Go to the line containing "Viewport: 295px width, 211px" in the records below and print it and every following line exactly, on through the line containing "This screenshot has width=350, height=233.", then stop.

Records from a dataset
++++++++

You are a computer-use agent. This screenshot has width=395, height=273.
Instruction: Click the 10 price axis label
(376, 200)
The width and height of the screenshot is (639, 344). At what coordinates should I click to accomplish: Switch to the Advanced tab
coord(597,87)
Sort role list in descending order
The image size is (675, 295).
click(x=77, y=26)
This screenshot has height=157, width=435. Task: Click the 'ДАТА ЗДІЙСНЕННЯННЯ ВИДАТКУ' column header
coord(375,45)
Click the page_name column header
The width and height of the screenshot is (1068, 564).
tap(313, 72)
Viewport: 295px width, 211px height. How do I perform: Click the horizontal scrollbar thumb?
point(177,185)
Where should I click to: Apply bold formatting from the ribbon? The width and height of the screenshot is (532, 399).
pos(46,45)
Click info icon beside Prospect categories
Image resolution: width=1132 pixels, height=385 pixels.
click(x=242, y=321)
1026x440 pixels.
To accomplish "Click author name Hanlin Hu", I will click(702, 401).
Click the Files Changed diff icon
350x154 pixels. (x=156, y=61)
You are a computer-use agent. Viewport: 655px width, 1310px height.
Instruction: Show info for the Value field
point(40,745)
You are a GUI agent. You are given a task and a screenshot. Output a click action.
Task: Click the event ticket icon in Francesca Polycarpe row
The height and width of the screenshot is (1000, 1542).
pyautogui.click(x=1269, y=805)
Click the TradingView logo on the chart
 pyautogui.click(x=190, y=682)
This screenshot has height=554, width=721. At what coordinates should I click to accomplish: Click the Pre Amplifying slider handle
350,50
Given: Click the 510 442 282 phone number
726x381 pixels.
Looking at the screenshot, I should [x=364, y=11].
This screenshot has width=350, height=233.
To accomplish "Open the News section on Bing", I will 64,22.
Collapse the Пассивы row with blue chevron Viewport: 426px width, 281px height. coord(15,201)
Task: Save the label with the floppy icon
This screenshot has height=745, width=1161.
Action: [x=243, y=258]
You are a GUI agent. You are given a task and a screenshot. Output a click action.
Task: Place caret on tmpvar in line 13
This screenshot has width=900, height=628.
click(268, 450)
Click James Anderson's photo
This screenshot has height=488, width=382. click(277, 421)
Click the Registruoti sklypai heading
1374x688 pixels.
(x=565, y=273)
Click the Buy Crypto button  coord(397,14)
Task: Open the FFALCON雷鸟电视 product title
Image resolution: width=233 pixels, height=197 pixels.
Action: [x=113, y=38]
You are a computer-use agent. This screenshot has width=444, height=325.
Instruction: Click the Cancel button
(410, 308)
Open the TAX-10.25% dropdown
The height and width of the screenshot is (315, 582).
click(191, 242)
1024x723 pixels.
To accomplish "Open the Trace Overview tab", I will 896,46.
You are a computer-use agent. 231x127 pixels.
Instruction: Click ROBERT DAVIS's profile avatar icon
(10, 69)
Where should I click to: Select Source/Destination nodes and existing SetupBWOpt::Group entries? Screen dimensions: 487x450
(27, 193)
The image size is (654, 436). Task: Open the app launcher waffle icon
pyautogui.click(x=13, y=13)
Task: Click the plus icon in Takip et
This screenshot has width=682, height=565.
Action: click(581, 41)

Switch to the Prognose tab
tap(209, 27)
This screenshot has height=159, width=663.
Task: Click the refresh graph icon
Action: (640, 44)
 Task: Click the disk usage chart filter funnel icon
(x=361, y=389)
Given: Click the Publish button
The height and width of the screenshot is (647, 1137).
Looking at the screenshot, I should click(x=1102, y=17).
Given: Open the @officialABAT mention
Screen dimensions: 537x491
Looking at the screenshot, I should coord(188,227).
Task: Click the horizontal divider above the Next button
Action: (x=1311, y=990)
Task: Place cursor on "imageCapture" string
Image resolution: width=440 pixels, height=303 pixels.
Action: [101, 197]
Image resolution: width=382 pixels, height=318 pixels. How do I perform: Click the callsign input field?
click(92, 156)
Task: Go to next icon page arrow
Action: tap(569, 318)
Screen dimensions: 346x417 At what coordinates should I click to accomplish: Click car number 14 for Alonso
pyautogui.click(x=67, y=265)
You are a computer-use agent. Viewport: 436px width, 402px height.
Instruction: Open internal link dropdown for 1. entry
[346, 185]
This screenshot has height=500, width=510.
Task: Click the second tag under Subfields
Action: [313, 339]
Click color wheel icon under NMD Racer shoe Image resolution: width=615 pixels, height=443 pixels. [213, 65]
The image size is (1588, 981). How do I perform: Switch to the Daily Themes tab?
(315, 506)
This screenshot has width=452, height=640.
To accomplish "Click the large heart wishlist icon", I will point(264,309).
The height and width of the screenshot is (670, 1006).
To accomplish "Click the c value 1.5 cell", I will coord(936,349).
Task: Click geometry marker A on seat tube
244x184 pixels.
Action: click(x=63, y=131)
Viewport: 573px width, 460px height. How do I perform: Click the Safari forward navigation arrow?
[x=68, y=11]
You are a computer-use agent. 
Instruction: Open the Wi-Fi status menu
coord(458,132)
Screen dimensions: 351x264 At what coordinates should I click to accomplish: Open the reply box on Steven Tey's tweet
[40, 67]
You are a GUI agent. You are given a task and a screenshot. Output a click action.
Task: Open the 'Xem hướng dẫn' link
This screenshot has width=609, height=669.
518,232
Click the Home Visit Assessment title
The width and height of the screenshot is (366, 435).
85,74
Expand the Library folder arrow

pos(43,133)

++++++++

TASK RESULT
Viewport: 295px width, 211px height. How do I perform: Click the horizontal scrollbar thumb?
point(177,185)
Where should I click to: Apply bold formatting from the ribbon? The width and height of the screenshot is (532, 399).
pos(46,45)
Click info icon beside Prospect categories
Image resolution: width=1132 pixels, height=385 pixels.
click(x=242, y=321)
1026x440 pixels.
To accomplish "Click author name Hanlin Hu", I will click(702, 401).
Click the Files Changed diff icon
350x154 pixels. (x=156, y=61)
You are a computer-use agent. Viewport: 655px width, 1310px height.
Instruction: Show info for the Value field
point(40,745)
You are a GUI agent. You are given a task and a screenshot. Output a click action.
Task: Click the event ticket icon in Francesca Polycarpe row
The height and width of the screenshot is (1000, 1542).
pyautogui.click(x=1269, y=805)
Click the TradingView logo on the chart
 pyautogui.click(x=190, y=682)
This screenshot has height=554, width=721. At what coordinates should I click to accomplish: Click the Pre Amplifying slider handle
350,50
Given: Click the 510 442 282 phone number
726x381 pixels.
Looking at the screenshot, I should [x=364, y=11].
This screenshot has width=350, height=233.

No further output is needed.